Şimdiki İstanbul’un, pencereleri bile doğru dürüst açılamayan, balkonsuz, ruhsuz, 30 katlı, 40 katlı, 50 katlı ”Residence”leri gibi değildi. Yanlış anlaşılmasın, bu evlerdeki inşaat kalitelerine, kullanılan tekniklere, güvenlik sistemlerine lafımız yok. Hepsi temelde konfor ve güvenliğimiz için. Ama insanı büyük bir yalnızlığa ittiği de gerçek. Biz bunun farkında değiliz. Bolca sosyal alan ve sosyal yaşam vaatleri ile satılan bu sitelerde, bu evlerde aslında gerçek sosyallik o kadar uzak ki…
Kale kapısı misali üst düzey güvenlik noktalarından geçerek arabanızı kapalı otoparkınıza park ediyorsunuz. Sonra kameralar eşliğinde en son model asansörünüze doğru ilerliyorsunuz. Saniyeler içerisinde dairenize çıkıyor, kapıyı kapatıyor ve ertesi iş gününe kadar açmıyorsunuz. Bu işin ”ev” kısmı.
Bir de ”komşu” kısmı var. Apartmanda gördüğünüz sözde komşunuz yüzünüze bakmıyor. Sizi tanımıyor ve tanımak istemiyor, böyle bir niyeti ve yaklaşımı yok. Ben arkamdan gelen insana, komşuma kapı tutmayı, selam verip hatır sormayı küçükken öğrendim ve bunun için de kendimi son derece şanslı hissediyorum. Bu zamanda, üzgünüm ama bırakın arkanızdan, karşınızdan gelen komşunuza kapıyı tutarak gülümsemeyi, selam vermeyi… Bu iş öyle bir hal aldı ki; karşıdaki insan için siz yoksunuz. Sadece evine girip çıkarken gördüğü nesnelersiniz. Duvardaki bir tablodan veya kapıdan farklı değilsiniz. Vay halimize…

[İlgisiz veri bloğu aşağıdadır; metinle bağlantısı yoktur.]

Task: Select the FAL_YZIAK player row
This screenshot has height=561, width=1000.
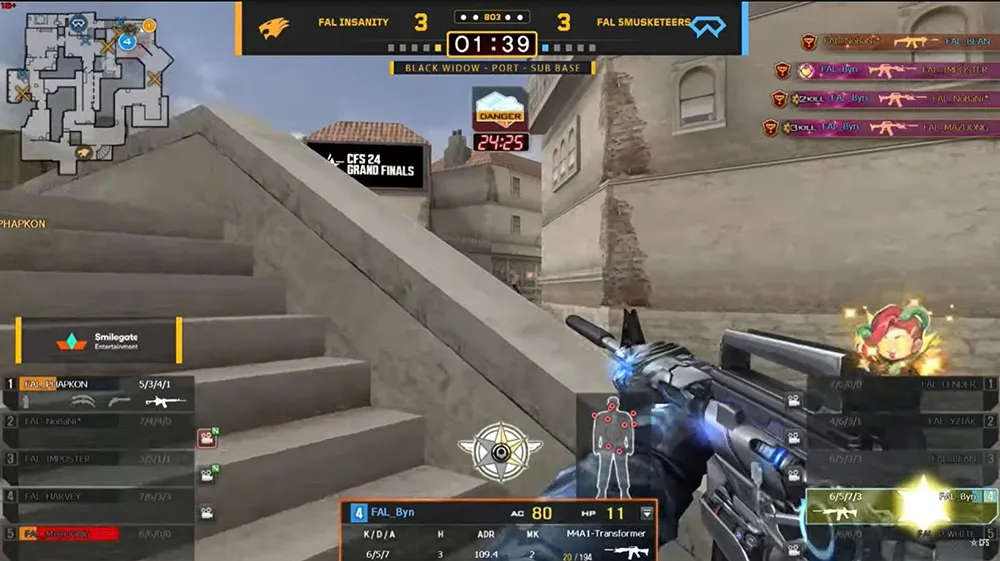Action: pyautogui.click(x=900, y=421)
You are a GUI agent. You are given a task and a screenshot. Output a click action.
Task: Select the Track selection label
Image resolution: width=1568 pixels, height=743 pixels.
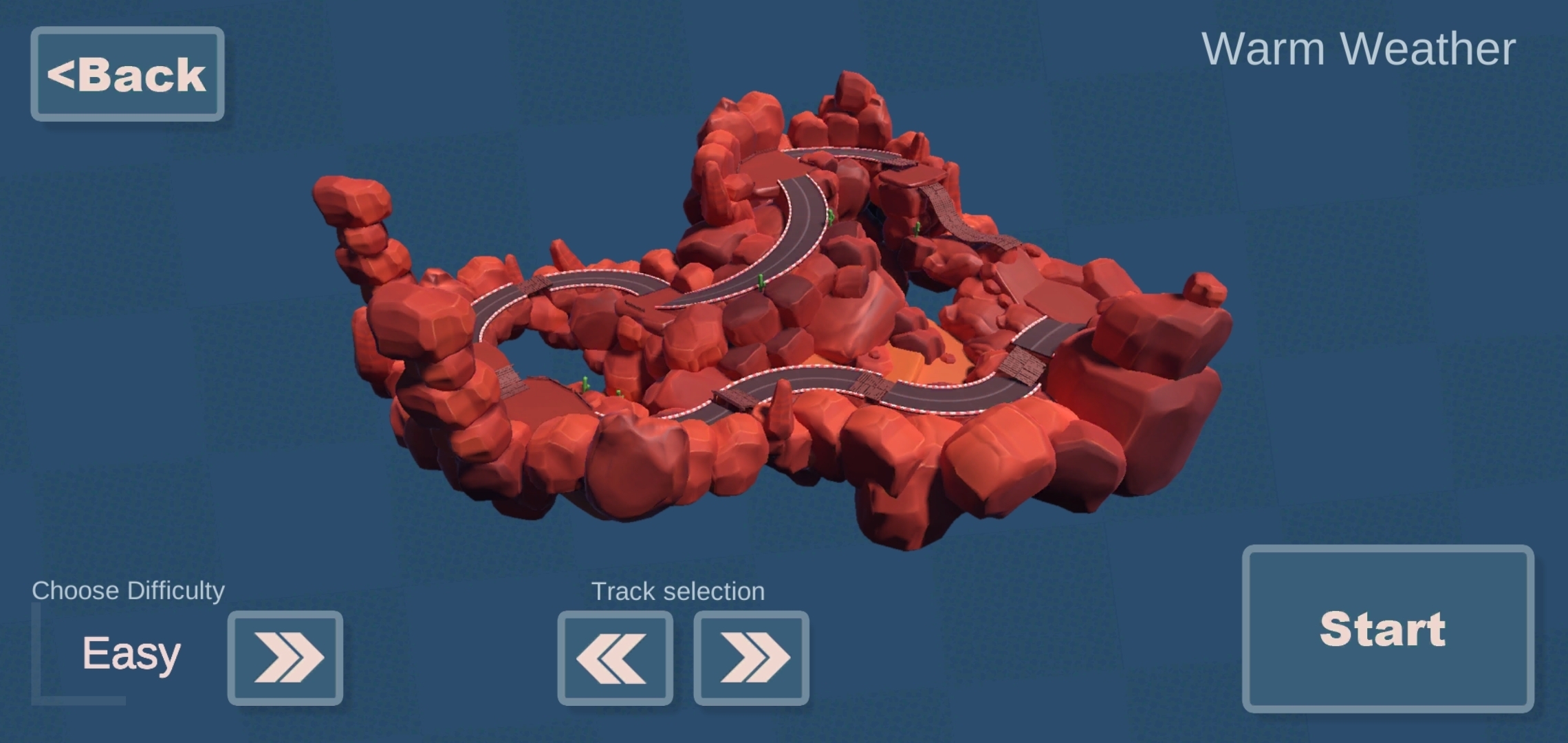point(678,590)
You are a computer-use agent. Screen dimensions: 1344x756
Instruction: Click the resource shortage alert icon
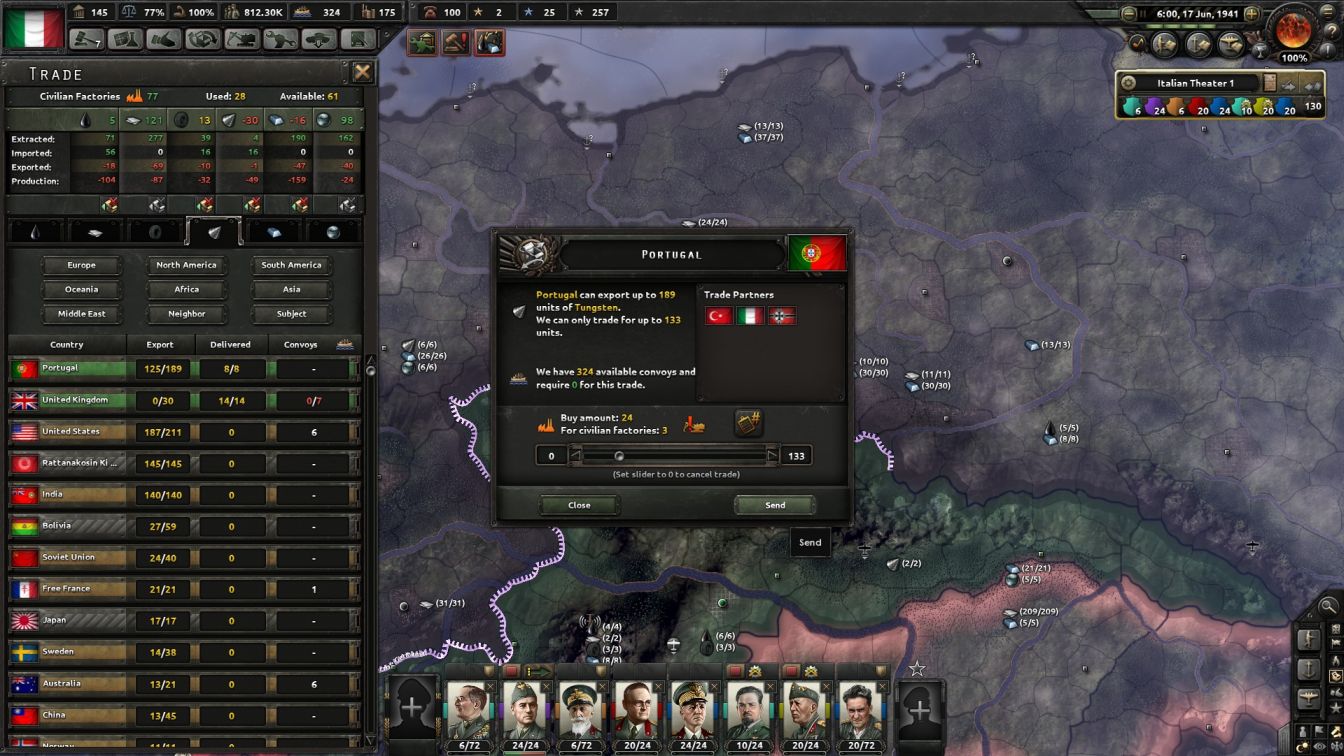click(x=488, y=41)
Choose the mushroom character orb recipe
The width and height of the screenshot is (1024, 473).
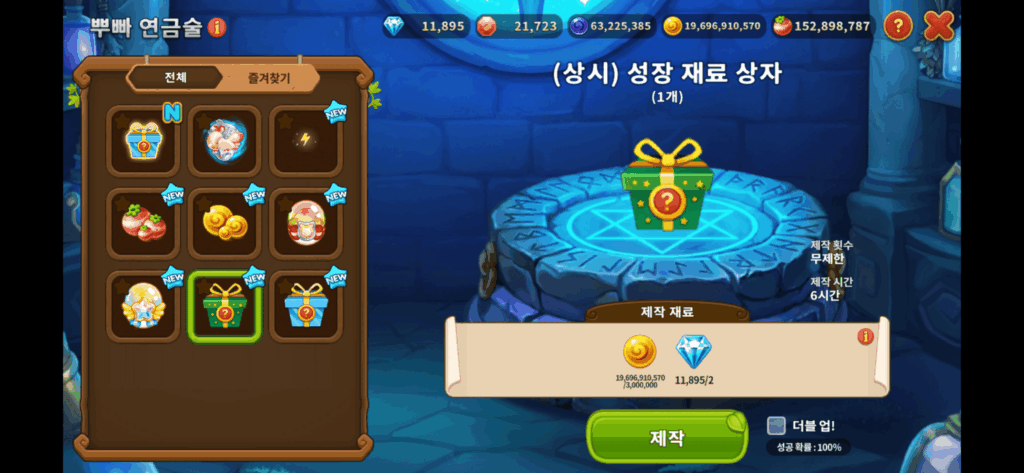coord(306,224)
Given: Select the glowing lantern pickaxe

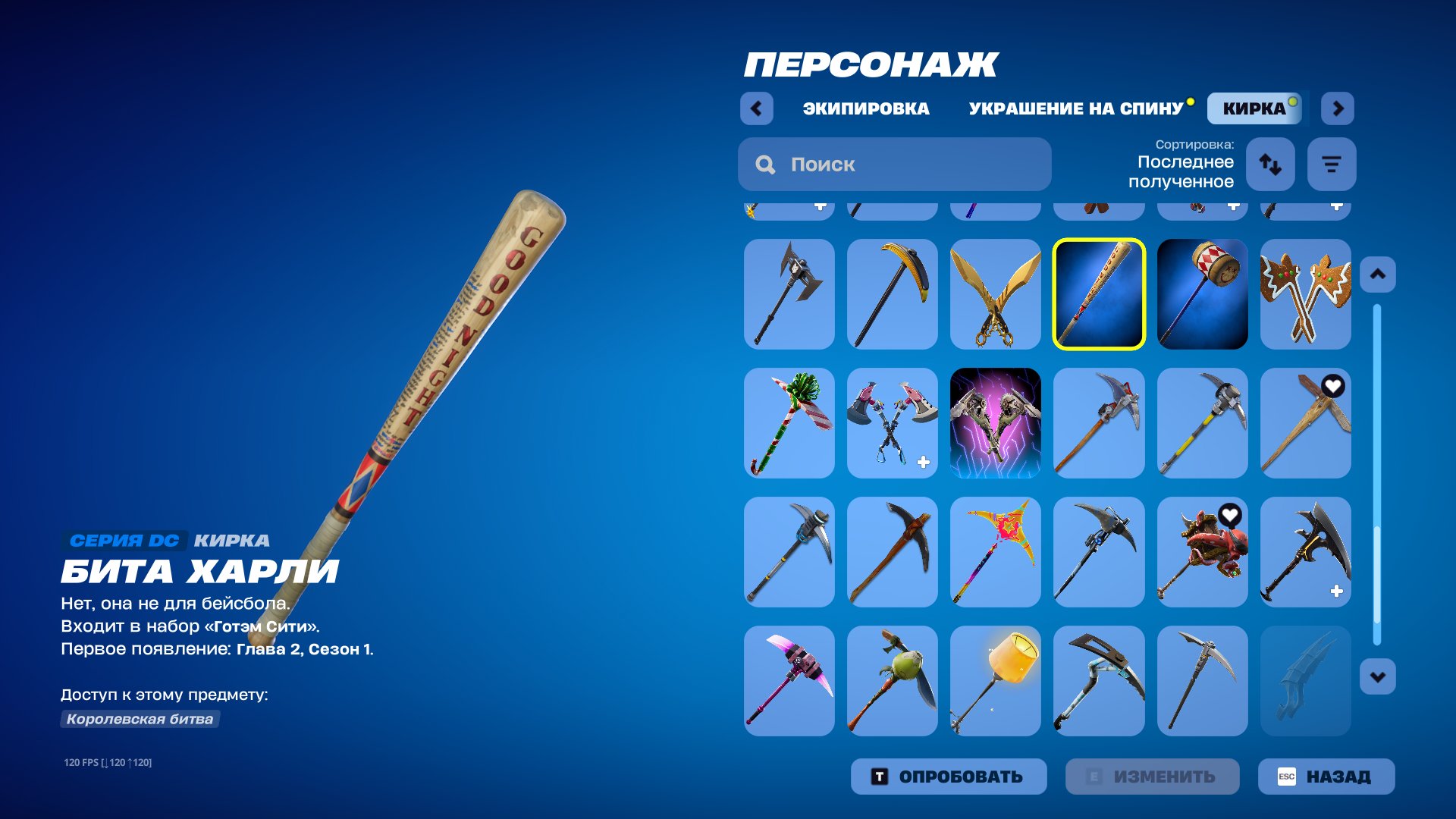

Evet, içinde bulunduğumuz zamanın şartları da bu sistemleri, bu tip bir düzeni zorunluluk haline getirebiliyor, bunu anlayabiliyorum. Herkesin kendi iş yoğunluğu, mutsuzluğu, sürekli bir yerlere veya bir şeylere yetişme çabası da var. Ama bu kadarı da çok abartılı değil mi?